**Exercises to complete**.
**a.** In the oral cancer passage, what share of oral cancers are squamous cell carcinomas?
**b.** Retype the oral cancer passage from "1. Minor Salivary" to "their cancerous disease.", with no changes.
**c.** Continue the oral cancer passage from the point where it stops.
+++ Passage shown
While cancer may pick its victims at random, taking the proper preventative care steps like flossing, brushing and rinsing with mouthwash will also help to fight cancer-causing oral diseases like periodontal disease. 

Types of Oral Cancer

There are four types of oral cancer that may appear on the lips, tongue, cheeks, the floor of the mouth, hard and soft palate, sinuses, and throat. 

  1. Squamous Cell Carcinoma
    Typically, squamous cells lining the throat and mouth are flat. However, squamous cell carcinoma occurs when these cells begin to mutate. Over 90% of oral cancers are squamous cell carcinomas.
  1. Minor Salivary Gland Carcinomas
    Oral cancer develops in the salivary glands which are located on the lining of the mouth and throat. 
  1. Lymphoma
    Lymphoma affects the immune system and is a cancer that attacks the areas of the body containing lymphoid tissue, which is usually the tonsils and base of the tongue. 
  1. Benign Oral Tumors
    Though benign, it’s still possible for non-cancerous tumors to develop into cancerous threats in the mouth and throat.

Warning Signs of Tongue Cancer

It can be hard to self-detect issues such as oral cancer since a person can only view so much of their own mouth. Additionally, many symptoms of oral and tongue cancer may also be associated with other medical conditions. For example, someone with oral cancer may experience severe earaches and not realize this is a symptom of their cancerous disease.

If you experience these symptoms for longer than 2-3 weeks, please contact your dentist or a medical health professional immediately.
++++++
+++ Dataset section
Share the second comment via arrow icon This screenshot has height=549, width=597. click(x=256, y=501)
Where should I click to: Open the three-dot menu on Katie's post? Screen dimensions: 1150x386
++++++
**Answers below**.
**a.** Over 90%.

**b.**
1. Minor Salivary Gland Carcinomas
    Oral cancer develops in the salivary glands which are located on the lining of the mouth and throat. 
  1. Lymphoma
    Lymphoma affects the immune system and is a cancer that attacks the areas of the body containing lymphoid tissue, which is usually the tonsils and base of the tongue. 
  1. Benign Oral Tumors
    Though benign, it’s still possible for non-cancerous tumors to develop into cancerous threats in the mouth and throat.

Warning Signs of Tongue Cancer

It can be hard to self-detect issues such as oral cancer since a person can only view so much of their own mouth. Additionally, many symptoms of oral and tongue cancer may also be associated with other medical conditions. For example, someone with oral cancer may experience severe earaches and not realize this is a symptom of their cancerous disease.

**c.**
Warning signs and symptoms:

  • Mouth and lip sores
  • Lumpy or thickened oral tissue
  • Earache and swelling
  • Jaw swelling
  • Throat pain and/or the constant feeling of something trapped in the throat
  • Red, black and/or white patches inside the mouth or on the lip 
  • Difficulty chewing and swallowing
  • Oral bleeding, pain or numbness
  • Vocal change

What to Tell Your Dentist

Even though you may trust your dentists and doctors to pinpoint the exact problem and solution, it’s imperative that you keep your medical providers up-to-date with your symptoms. If you feel that something is wrong or bothersome, please make it clear with your dentist or medical provider that you would appreciate additional screening. 

Too often oral and tongue cancer is detected in its later stages. A trusting patient-doctor relationship may help you catch the cancer early on and mitigate any serious health risks. 

Oral and Tongue Cancer Removal and Treatment

At least every hour of the day, 1 person dies of oral cancer. Comprehensive oral cancer screenings, regular visits to the dentist, and other preventative care steps like brushing, rinsing and flossing can help decrease the risk of a late-stage diagnosis.